More than 80 of those student researchers displayed the results of their efforts in the Undergraduate Research Scholar Awards and Poster Contest held on campus recently as part of the Exhibition of Excellence in Undergraduate Education, organized by the Office of Undergraduate Education. Faculty judges chose 16 to qualify for a final round of evaluation — and cash prizes — held April 14.
“This is by far the largest one of these events we’ve had,” said Dr. Bruce Gnade, vice president for research at UT Dallas and the Distinguished Professor of Microelectronics. “The quality of the posters was just phenomenal.”
The final competition was sponsored by Raytheon and included 10 judges representing industry and education.
“The judges were truly impressed, and well they should be,” Gnade said. “The students’ work not only speaks volumes about the quality of their individual research, but about the University.
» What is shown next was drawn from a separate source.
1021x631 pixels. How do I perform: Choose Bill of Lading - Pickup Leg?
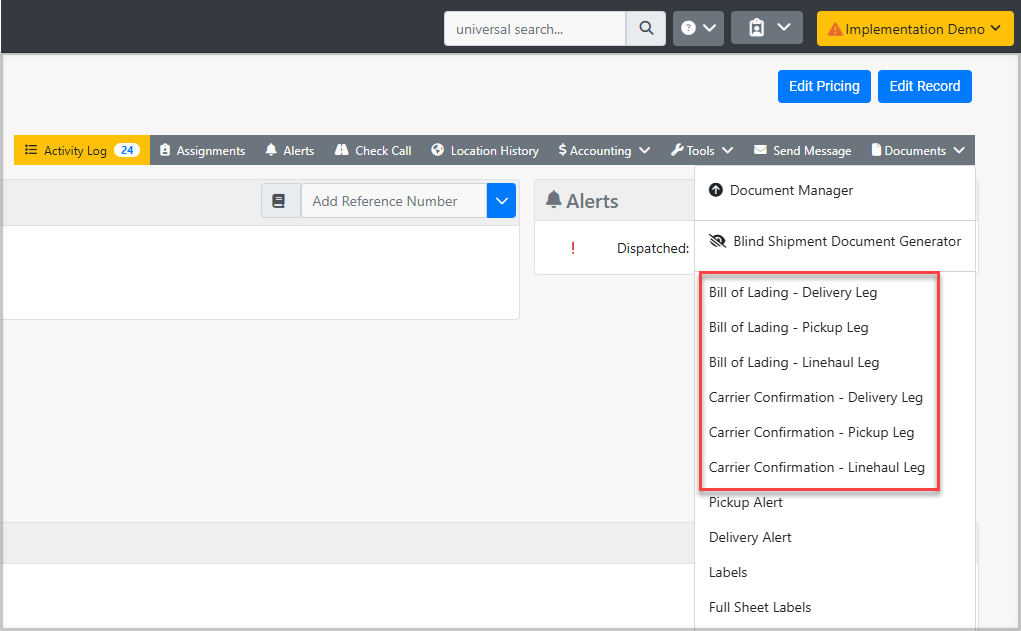pyautogui.click(x=788, y=327)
The fact that the quality could be this good over such a fabulous group of topics is just amazing.”
Students from six UT Dallas schools were represented: the School of Arts and Humanities; the School of Behavioral and Brain Sciences; the School of Economic, Political and Policy Sciences; the Erik Jonsson School of Engineering and Computer Science; the Naveen Jindal School of Management; and the School of Natural Sciences and Mathematics.
Research topics touched on charging systems for electric vehicles, Muslim fraternities, high-energy physics, novel drug-delivery methods, bioengineering advances and the dynamic delivery of arts information, among others.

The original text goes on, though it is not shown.